An Australian parliamentary committee has ruled that the country’s federal government does not have sole responsibility for marriage equality laws, paving the way for the state of New South Wales (NSW) to introduce its own same-sex marriage bill.

Barry O’Farrell, the NSW premier, has previously said that he would prefer to have the issue decided on a national level.

However, he said he was prepared for NSW to introduce its own bill if the committee found that it was possible to do so. He has promised his ministers a conscience vote.

If NSW legalises equal marriage it would be the first Australian state to do so.

Prime Minister Kevin Rudd announced after resuming office in June that he intends to hold a national referendum on same-sex marriage.

The parliamentary committee report, released on Friday, overrules arguments from marriage equality opponents and others that Australian states cannot individually legalise same-sex marriage.

Committee members warned, however, that state equal marriage laws could be challenged in the high court, putting the legality of same-sex marriage on a national stage.

A cross-party working group welcomed the decision as “a momentous step forward”. They also stated that the national interest in the committee’s findings demonstrated widespread support for equal marriage.

Mehreen Faruqi, a Green MP and member of the cross-party group, called on Mr O’Farrell to whip his MPs on the issue.

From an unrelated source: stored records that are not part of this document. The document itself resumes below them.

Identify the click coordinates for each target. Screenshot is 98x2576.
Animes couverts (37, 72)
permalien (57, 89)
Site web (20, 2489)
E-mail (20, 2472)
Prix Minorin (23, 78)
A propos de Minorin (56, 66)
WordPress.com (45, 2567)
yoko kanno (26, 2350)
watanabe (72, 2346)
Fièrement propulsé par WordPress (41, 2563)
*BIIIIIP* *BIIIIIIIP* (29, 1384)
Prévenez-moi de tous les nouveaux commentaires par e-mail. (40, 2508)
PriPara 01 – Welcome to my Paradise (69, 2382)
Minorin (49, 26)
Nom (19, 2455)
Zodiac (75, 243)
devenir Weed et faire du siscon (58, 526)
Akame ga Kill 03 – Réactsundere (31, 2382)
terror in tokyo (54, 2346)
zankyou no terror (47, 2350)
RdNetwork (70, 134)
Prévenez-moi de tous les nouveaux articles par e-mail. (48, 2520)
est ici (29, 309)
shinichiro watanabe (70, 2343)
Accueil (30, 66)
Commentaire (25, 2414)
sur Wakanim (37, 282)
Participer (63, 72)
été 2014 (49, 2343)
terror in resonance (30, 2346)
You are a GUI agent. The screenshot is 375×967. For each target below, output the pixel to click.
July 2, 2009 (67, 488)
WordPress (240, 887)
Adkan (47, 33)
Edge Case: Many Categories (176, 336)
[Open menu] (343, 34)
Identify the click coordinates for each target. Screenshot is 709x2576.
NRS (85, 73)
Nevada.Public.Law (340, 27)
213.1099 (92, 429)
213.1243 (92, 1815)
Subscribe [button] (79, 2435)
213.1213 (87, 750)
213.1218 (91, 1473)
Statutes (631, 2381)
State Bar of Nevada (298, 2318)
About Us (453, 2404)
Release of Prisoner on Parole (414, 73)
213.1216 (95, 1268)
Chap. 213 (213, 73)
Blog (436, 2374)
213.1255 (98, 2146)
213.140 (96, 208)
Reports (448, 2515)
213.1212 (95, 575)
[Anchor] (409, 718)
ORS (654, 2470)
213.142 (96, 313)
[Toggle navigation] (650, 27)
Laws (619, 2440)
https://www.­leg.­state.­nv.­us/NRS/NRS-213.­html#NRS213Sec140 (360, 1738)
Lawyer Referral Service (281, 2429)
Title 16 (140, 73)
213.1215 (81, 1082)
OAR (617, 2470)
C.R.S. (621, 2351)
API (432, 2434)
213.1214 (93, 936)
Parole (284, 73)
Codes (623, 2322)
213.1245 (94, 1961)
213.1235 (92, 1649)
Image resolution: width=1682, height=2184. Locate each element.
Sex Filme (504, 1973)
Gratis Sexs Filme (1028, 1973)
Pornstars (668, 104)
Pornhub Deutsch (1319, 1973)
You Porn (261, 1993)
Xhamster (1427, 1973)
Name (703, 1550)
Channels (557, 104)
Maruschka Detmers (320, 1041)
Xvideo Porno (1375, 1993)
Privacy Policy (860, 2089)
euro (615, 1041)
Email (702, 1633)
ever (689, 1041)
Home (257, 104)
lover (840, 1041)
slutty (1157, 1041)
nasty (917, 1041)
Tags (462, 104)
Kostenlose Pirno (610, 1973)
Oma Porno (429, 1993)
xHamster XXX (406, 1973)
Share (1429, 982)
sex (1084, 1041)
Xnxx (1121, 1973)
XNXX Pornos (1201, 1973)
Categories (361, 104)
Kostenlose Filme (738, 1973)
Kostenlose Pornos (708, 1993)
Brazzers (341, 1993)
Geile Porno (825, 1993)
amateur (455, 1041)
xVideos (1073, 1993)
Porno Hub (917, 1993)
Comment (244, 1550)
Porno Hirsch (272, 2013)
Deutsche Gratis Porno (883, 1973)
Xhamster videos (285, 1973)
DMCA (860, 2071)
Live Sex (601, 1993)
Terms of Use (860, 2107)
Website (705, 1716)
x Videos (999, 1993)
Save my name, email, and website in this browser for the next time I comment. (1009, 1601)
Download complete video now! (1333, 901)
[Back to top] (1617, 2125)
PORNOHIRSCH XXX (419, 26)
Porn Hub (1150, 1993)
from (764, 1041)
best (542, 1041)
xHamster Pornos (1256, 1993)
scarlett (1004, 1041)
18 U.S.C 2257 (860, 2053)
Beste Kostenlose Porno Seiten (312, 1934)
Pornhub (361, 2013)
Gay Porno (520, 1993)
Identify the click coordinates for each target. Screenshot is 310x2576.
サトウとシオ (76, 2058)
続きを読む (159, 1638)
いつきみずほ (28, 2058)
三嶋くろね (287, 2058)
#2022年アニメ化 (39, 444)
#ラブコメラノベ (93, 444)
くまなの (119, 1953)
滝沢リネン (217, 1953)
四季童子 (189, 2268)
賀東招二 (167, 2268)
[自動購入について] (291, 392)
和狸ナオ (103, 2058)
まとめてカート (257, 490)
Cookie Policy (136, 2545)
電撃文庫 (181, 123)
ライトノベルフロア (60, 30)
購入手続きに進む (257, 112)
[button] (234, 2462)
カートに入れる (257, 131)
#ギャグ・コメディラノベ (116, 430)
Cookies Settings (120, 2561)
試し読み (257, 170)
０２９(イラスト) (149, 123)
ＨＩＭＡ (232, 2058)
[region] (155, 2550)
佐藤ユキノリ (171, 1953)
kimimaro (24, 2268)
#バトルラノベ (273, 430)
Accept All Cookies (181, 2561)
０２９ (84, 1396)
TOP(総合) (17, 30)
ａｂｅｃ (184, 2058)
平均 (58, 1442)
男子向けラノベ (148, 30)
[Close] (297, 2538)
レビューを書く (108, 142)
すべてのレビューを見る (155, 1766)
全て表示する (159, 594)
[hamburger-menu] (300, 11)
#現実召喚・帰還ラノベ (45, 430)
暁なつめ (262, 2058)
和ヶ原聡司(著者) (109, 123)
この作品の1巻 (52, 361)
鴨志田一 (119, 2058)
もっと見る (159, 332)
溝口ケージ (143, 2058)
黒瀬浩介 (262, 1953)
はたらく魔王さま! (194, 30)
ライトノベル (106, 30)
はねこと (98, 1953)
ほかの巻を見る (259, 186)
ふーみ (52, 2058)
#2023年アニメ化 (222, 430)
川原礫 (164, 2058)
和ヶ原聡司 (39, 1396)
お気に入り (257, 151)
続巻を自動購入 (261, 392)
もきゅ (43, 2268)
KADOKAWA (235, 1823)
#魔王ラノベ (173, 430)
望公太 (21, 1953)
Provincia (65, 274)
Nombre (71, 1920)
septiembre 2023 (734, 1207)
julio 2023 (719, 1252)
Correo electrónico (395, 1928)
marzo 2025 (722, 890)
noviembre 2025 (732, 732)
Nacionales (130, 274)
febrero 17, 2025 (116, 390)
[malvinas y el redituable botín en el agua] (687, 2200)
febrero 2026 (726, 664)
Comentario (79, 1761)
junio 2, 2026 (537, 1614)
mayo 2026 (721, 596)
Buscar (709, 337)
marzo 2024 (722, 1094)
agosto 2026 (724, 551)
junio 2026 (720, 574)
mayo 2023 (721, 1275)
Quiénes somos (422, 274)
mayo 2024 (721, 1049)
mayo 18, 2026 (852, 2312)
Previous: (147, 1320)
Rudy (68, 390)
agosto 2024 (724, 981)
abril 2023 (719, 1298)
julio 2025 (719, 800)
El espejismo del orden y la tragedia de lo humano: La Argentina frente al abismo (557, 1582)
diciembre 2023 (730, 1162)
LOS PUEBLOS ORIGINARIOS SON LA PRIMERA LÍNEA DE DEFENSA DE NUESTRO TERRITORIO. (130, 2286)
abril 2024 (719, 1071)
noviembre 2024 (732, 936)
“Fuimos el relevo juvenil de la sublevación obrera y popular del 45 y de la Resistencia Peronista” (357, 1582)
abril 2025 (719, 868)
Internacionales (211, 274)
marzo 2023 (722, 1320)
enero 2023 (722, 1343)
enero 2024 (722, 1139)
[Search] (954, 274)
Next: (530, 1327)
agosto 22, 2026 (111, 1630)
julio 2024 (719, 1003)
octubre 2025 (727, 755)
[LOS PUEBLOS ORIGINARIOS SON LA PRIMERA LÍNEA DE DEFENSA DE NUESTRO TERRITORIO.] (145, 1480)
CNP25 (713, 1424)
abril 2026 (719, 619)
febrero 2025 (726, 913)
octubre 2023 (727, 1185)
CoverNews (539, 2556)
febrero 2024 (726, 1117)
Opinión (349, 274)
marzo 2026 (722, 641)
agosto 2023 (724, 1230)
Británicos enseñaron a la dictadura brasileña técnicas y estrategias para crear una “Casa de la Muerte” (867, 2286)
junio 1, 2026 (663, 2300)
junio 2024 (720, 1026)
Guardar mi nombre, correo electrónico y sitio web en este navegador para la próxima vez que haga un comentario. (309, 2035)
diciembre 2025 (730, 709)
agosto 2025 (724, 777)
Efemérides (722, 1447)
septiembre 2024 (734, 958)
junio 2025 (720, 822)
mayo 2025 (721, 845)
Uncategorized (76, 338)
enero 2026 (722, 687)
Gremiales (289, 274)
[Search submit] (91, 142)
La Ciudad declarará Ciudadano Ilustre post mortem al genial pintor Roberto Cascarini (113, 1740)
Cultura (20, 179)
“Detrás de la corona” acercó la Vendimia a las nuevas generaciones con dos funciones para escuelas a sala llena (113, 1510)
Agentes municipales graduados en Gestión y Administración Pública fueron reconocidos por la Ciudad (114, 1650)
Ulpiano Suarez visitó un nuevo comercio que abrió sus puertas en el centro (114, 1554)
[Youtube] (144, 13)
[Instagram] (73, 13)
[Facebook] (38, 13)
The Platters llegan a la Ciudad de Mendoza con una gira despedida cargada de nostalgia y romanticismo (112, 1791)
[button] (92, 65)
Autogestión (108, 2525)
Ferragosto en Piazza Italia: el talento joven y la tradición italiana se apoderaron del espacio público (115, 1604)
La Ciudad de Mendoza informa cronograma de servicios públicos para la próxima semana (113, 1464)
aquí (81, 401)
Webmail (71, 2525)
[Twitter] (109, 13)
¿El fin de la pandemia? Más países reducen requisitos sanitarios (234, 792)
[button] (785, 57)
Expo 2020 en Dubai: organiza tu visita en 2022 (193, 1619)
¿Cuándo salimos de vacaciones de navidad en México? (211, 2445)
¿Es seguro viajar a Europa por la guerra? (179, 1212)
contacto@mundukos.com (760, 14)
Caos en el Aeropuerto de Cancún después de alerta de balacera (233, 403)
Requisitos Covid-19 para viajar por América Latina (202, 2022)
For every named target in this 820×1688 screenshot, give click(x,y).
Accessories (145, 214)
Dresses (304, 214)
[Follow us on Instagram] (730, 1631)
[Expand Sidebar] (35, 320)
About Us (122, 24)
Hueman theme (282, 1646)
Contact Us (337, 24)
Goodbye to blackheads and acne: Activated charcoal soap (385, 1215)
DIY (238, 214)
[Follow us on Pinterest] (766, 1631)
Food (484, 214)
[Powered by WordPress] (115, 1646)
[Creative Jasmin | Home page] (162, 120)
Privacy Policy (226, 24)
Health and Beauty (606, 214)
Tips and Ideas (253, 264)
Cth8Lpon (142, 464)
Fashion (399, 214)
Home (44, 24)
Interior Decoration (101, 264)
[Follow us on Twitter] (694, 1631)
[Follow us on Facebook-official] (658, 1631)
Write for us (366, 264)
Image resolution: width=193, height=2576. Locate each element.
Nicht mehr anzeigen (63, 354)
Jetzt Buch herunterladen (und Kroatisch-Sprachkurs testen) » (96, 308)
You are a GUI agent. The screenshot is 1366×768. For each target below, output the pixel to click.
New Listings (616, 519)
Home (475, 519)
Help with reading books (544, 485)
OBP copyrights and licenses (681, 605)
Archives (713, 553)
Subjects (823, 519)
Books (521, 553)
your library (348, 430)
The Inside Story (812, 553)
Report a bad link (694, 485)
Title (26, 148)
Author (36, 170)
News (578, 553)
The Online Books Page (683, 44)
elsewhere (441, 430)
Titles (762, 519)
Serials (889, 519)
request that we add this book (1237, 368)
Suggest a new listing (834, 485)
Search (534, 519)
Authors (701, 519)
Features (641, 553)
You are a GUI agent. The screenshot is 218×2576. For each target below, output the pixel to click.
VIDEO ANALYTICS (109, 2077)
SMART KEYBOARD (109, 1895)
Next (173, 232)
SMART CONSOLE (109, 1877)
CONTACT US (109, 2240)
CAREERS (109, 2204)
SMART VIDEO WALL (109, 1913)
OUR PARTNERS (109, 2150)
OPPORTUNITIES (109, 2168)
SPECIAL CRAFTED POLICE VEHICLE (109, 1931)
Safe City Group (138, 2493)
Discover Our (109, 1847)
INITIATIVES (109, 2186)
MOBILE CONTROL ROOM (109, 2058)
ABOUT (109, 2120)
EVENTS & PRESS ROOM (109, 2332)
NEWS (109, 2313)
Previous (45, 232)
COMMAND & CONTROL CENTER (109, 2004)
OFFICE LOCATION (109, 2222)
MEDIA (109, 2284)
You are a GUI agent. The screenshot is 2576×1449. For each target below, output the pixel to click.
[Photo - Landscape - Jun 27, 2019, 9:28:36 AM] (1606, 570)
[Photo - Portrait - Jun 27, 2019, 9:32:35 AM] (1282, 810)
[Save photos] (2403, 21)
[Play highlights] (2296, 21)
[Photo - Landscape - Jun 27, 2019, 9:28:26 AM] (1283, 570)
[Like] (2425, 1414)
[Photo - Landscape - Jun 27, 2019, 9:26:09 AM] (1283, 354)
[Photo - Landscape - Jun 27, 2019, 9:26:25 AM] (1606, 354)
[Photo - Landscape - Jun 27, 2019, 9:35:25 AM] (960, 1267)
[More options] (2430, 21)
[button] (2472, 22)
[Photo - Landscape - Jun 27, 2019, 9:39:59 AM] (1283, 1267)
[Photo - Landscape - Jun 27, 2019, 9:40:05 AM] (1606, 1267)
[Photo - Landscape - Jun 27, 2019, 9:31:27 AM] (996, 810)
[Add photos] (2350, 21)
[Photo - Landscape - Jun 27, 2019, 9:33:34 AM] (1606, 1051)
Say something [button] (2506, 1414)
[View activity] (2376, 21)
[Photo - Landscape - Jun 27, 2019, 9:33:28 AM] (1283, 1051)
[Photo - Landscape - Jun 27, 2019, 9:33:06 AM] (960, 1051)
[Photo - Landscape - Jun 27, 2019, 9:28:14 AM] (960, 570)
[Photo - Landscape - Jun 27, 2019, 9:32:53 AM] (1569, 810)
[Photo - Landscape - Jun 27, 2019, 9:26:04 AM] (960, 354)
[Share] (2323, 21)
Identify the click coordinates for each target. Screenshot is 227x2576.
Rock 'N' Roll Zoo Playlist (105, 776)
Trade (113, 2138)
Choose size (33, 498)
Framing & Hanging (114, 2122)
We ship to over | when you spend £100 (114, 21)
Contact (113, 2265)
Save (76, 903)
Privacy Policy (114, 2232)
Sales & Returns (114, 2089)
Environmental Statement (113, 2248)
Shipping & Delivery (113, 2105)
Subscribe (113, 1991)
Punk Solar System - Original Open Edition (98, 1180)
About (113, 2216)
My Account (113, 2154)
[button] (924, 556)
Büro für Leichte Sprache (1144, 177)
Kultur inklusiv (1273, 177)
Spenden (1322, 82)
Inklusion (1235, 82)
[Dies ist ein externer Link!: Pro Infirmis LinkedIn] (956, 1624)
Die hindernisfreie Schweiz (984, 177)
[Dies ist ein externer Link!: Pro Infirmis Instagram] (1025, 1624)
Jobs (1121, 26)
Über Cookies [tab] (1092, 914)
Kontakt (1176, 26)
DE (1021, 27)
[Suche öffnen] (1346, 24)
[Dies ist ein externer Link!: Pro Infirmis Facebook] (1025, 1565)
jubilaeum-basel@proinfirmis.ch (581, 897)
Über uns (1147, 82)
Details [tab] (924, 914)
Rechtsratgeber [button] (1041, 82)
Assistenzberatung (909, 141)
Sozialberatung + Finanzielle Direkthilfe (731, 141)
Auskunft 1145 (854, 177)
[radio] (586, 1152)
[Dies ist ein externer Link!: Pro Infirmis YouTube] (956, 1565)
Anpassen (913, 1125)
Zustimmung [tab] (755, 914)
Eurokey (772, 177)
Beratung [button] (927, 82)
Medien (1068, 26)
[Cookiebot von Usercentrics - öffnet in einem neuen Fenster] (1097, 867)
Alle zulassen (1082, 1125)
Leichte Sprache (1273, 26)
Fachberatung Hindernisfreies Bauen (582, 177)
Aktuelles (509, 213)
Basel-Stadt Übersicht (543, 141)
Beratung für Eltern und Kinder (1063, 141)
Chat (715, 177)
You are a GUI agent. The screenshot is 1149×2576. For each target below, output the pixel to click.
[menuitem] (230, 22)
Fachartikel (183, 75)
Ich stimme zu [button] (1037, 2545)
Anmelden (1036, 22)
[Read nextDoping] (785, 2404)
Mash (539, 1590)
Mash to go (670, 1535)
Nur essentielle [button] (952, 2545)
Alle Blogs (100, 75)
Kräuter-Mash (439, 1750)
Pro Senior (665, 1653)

“Both the premier and opposition leader have publicly backed marriage equality; it is time they called on their parties to do the same,” she said. “It’s about removing discrimination from law. It’s not good enough to allow a conscience vote on the rights of others.

“The report recognises marriage between two people who love each other is a human right.”

Australian Marriage Equality director Rodney Croome said: “I hope to see same-sex couples marrying in at least one state or territory by the end of the year.”

Last year the Upper House of the NSW Parliament called on the federal government to allow gay couples to marry and to allow religious bodies to perform ceremonies if they choose.

However, openly gay MP Helen Westwood said she was “not convinced” equal marriage actually stood a chance of being legalised in the state.